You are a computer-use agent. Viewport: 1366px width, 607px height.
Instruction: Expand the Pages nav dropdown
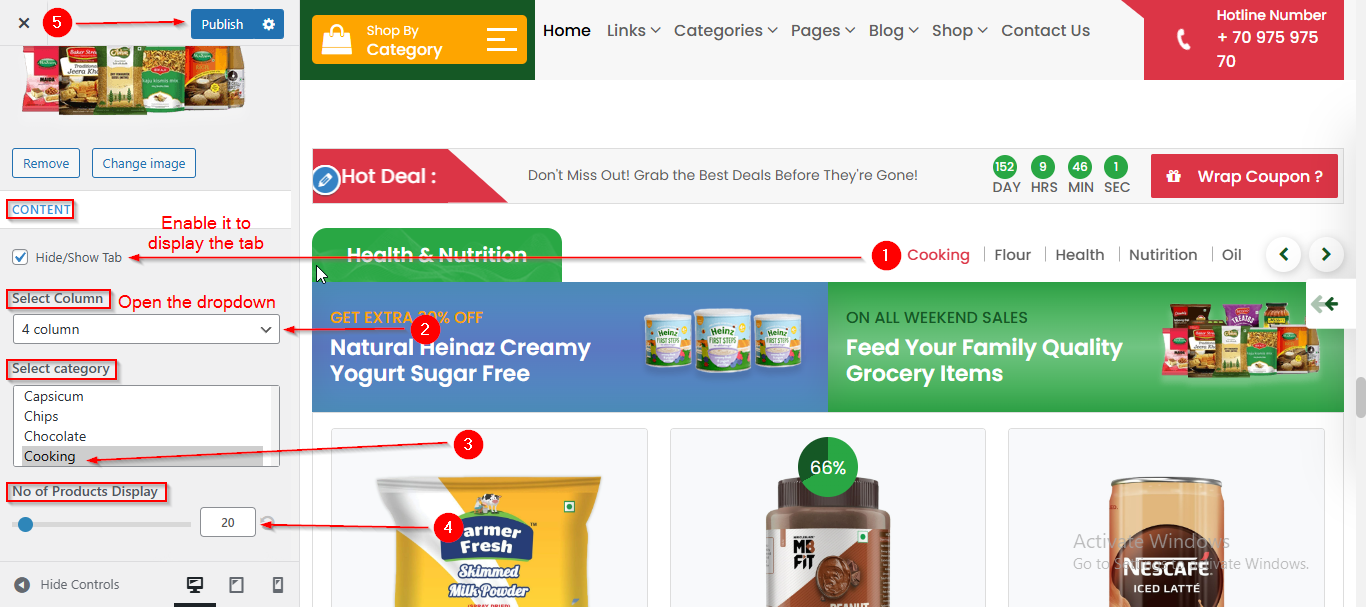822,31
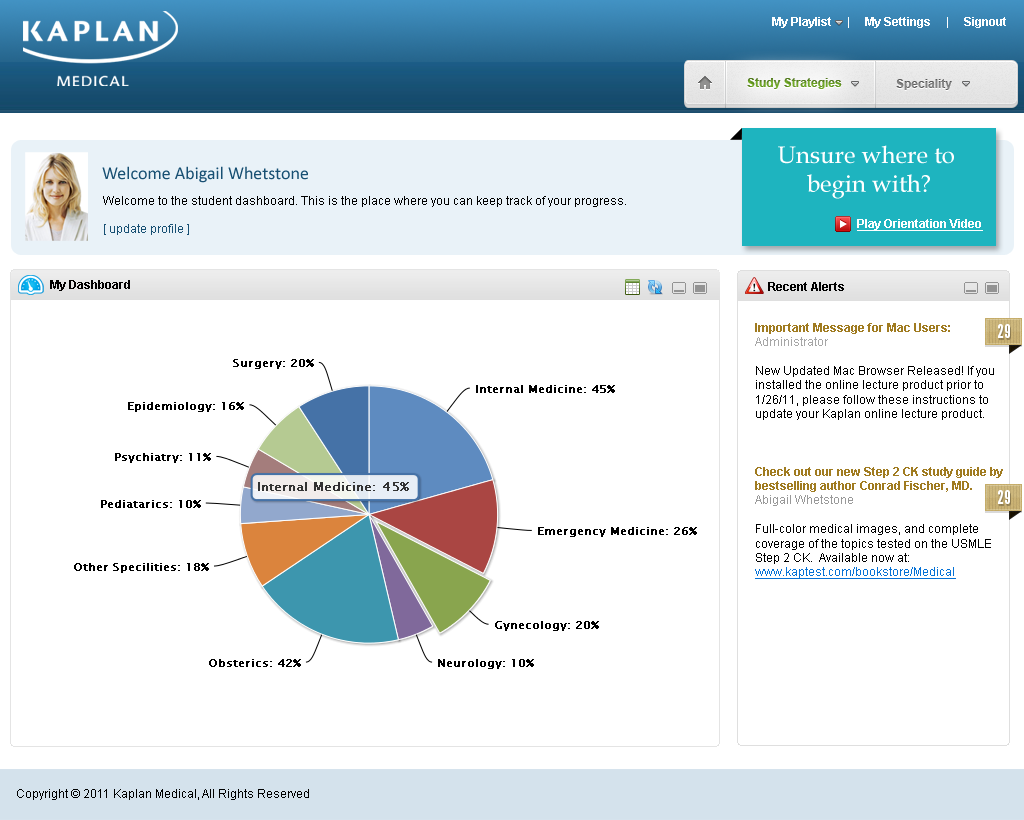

==

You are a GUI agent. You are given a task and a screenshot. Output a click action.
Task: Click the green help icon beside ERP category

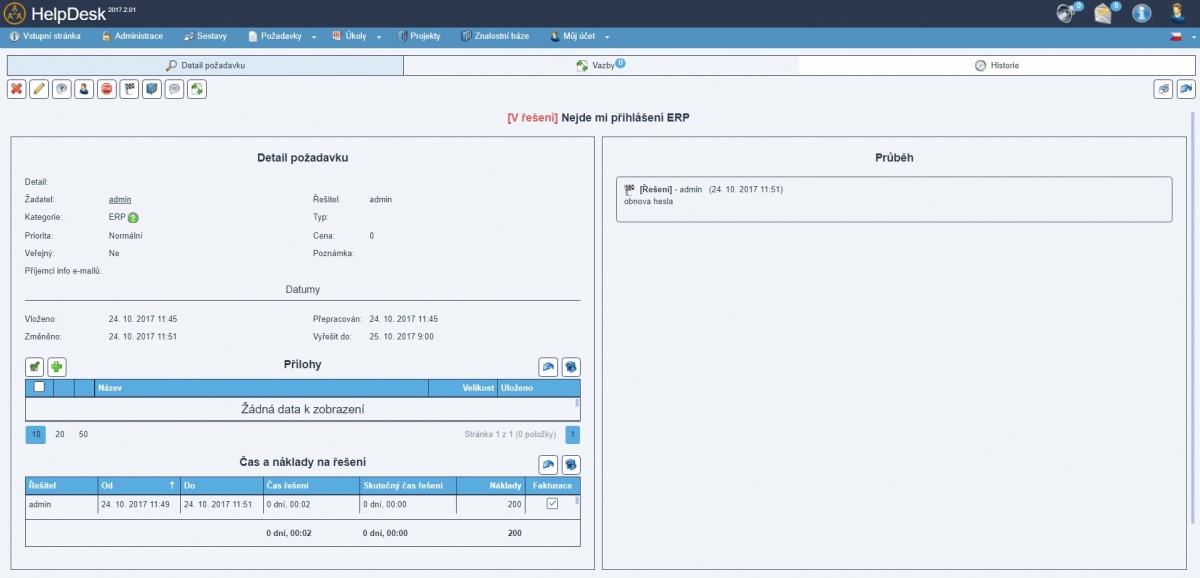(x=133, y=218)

...

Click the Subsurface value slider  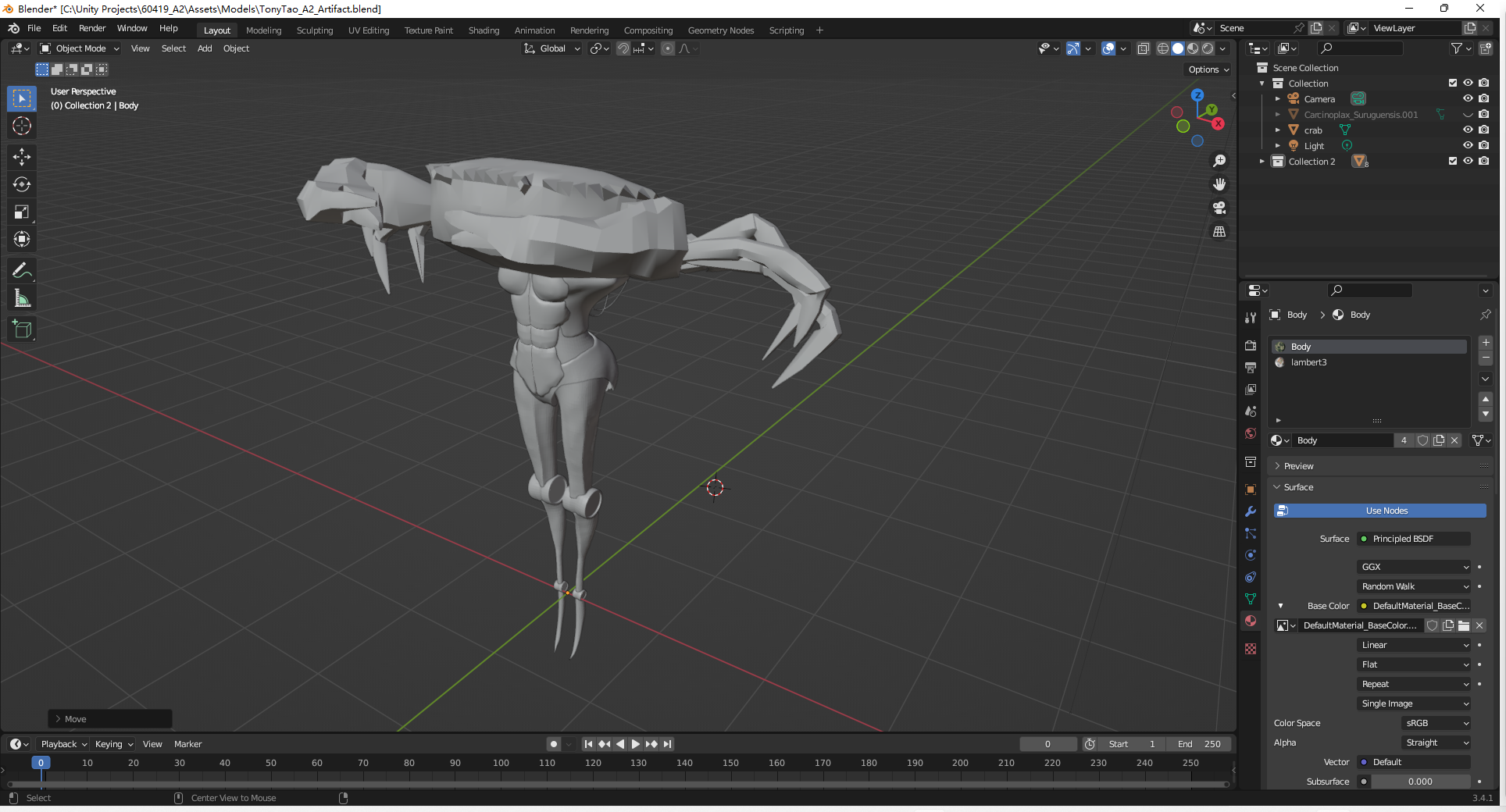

AIM OF THE EXERCISE: Within the records, filter for lines that contain the word "agent" and show each one.

SOLUTION:
You are a computer-use agent. Viewport: 1366px width, 607px height.
You are a GUI agent. You are given a task and a screenshot. Output a click action.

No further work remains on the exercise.